À Saint-Exupèry

Várzea da Ema. Sempre foi poético o nome desse lugar: margeia um compromisso com a coisa falada, bebe de imaginações em fervura. O nome. Pois há que se esforçar um pouquinho para saber da Ema; se ela comprou a porção da terra; se ela era casada ou faminta; se ela era depenada ou memorialista.

É preciso ter certeza também sobre gênero, grau e semblante da várzea. Pois essa palavra assim, paroxitonamente reclusa, faz de quem a pronuncia um juiz, que decidirá a sua sentença de expansão. Se capricharmos no vár, teremos a pobreza da ema; se retalharmos o zea, teremos filhotes, eminhas num vale de fonemas.

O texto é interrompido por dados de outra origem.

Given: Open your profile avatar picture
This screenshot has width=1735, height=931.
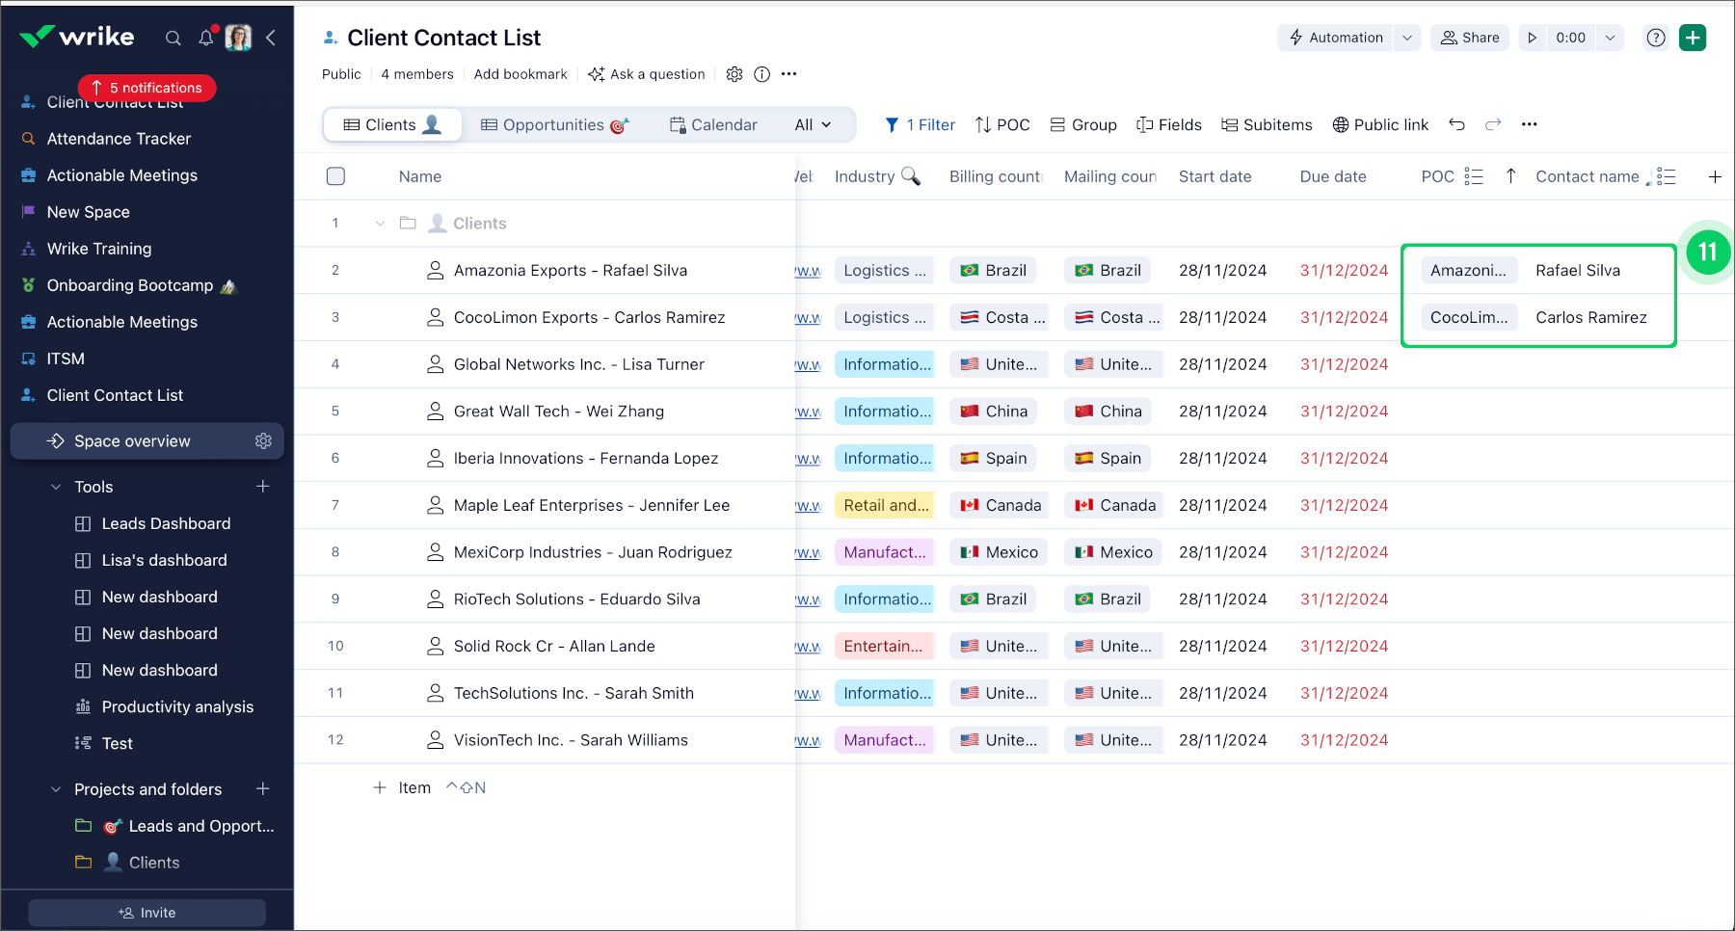Looking at the screenshot, I should (238, 38).
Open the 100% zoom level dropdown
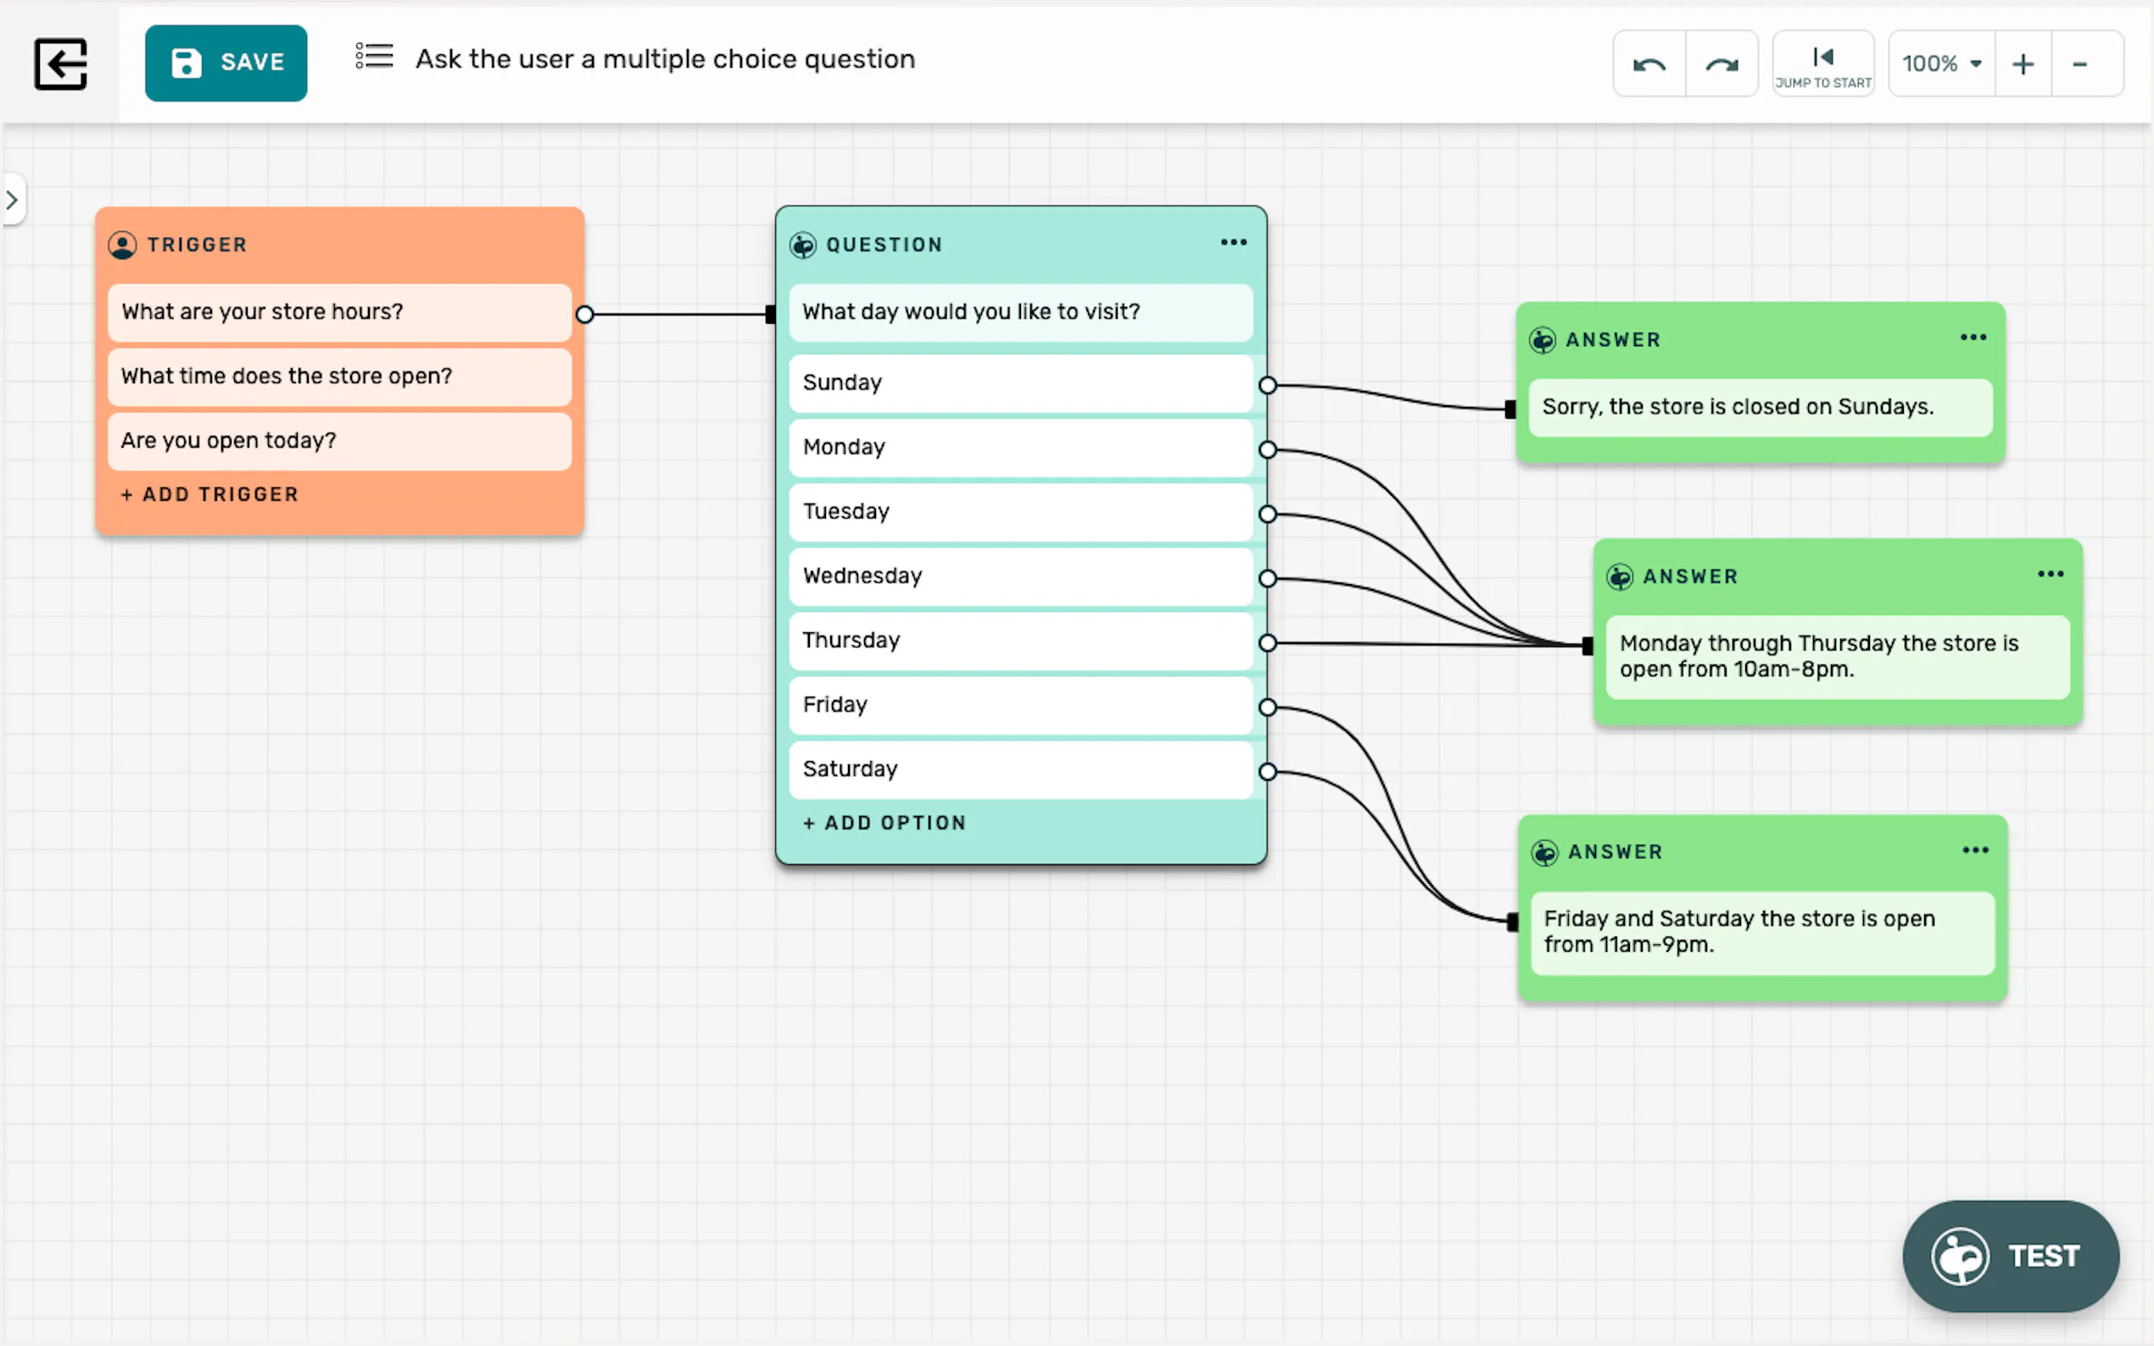2154x1346 pixels. pos(1941,64)
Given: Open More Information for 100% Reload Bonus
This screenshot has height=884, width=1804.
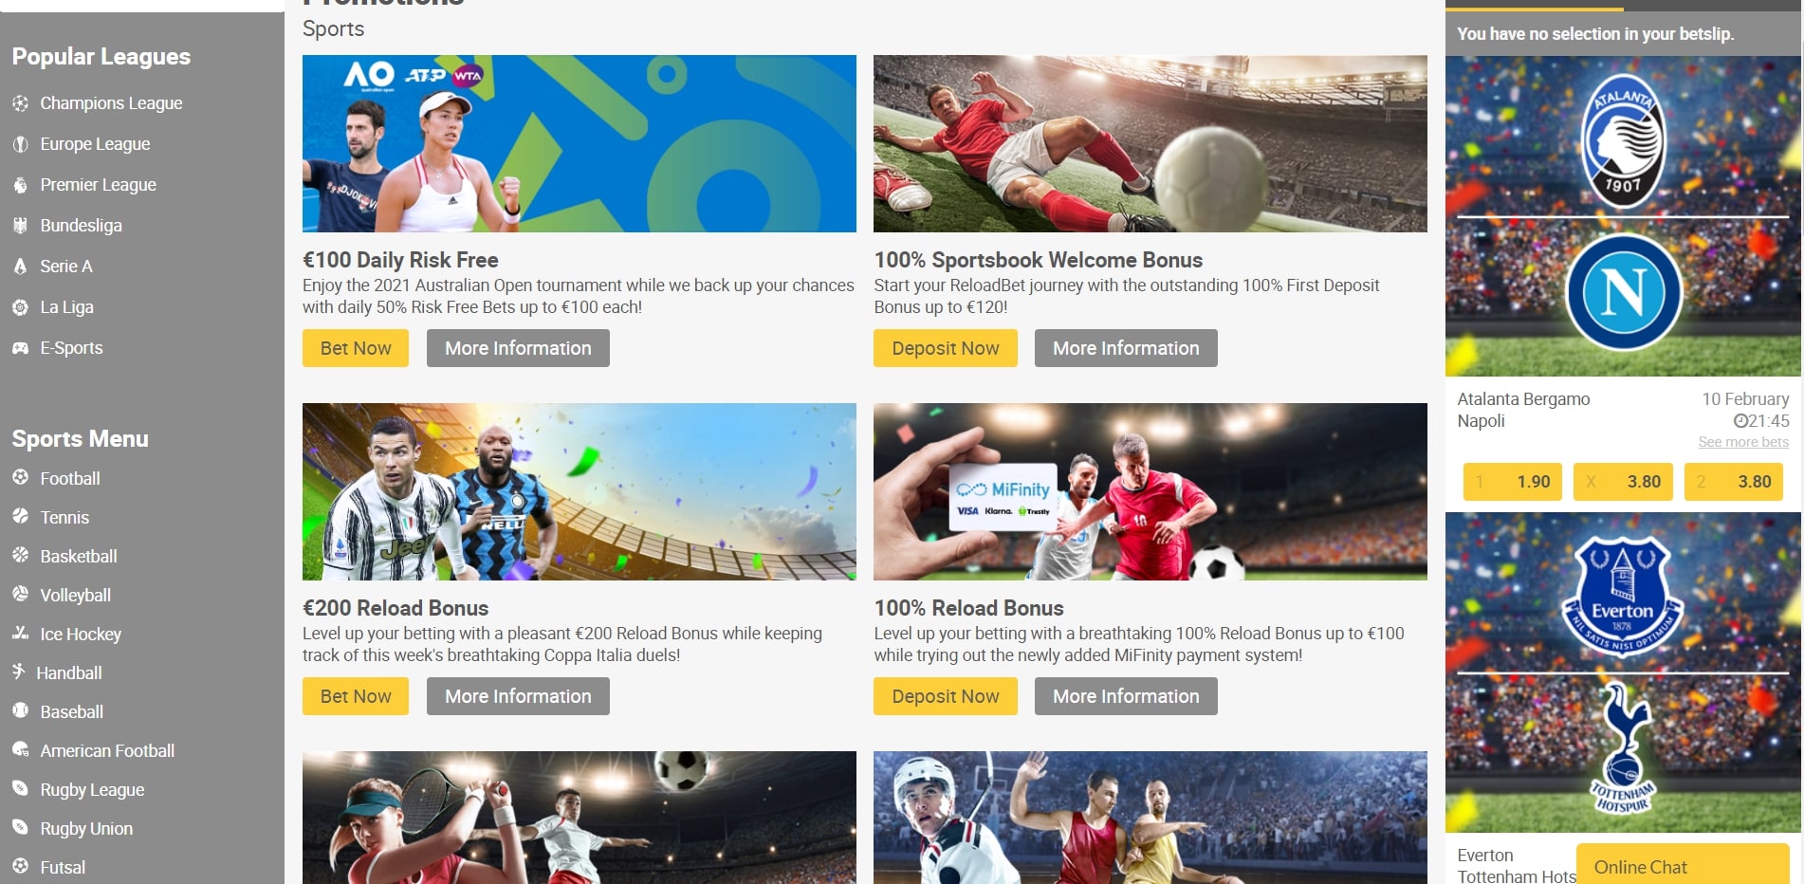Looking at the screenshot, I should (x=1126, y=696).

Nesse lugar de indecisão e beleza quântica de sentidos, pelo menos provocada por uma simples pronúncia, morava seu Juvêncio. Juvêncio que também resguardava um problema gostoso no nome. Juvêncio que era pescador e que saía de casa às seis da tarde para noites de trabalho. Cruzava a várzea, descalço e sozinho, passava pela plantação andante de emas e pela Ema Rainha, subia num pé de eucalipto, com a rede nas costas e, lá do topo da árvore, alguns anjos estavam com uma escadinha que dava direto numa nuvem segura. De uma espécie de várzea celeste, Juvêncio estirava a sua rede de pescar. E pescava estrelas, estrelitas, piscagens do céu. Era por causa dessa labuta noturna, que Juvêncio economizava chapéu e calor: o suor era logo enxugado pelos querubins. Meia-noite, sempre ela, sempre à meia, Juvêncio voltava para casa, com o seu balaio de estrelas. E não vendia uma só pesca: tudo era doado aos vizinhos, que preparavam doces, tortas, sarapatéus, guisados e assados com os corpos de luz.

Dizia a lenda do povo de Várzea da Ema que uma palavra assim, como “estrela”, é brilhada no estômago de quem a engole. “Cada estrela fica pedindo para ser pescada com urgência, para que céus e mesas brilhem com mais intensidade”.

Um dia, o céu foi ficando escuro, escuro, cada vez mais escuro. Cada comedor de estrelas teve que se submeter a um plantão mensal para substituir os pontos vazios. Se isso não ocorresse, não nasceriam mais emas (animais pernudos, donos de várzeas que dependem de estrelas para que certos eventos semânticos sejam provocados).

Não sou ema, nem Juvêncio, nem várzea, nem estrela. Sei da estória e passo a noite espiando os plantonistas lá de cima. O Pequeno Príncipe estará lá, com a sua rosa?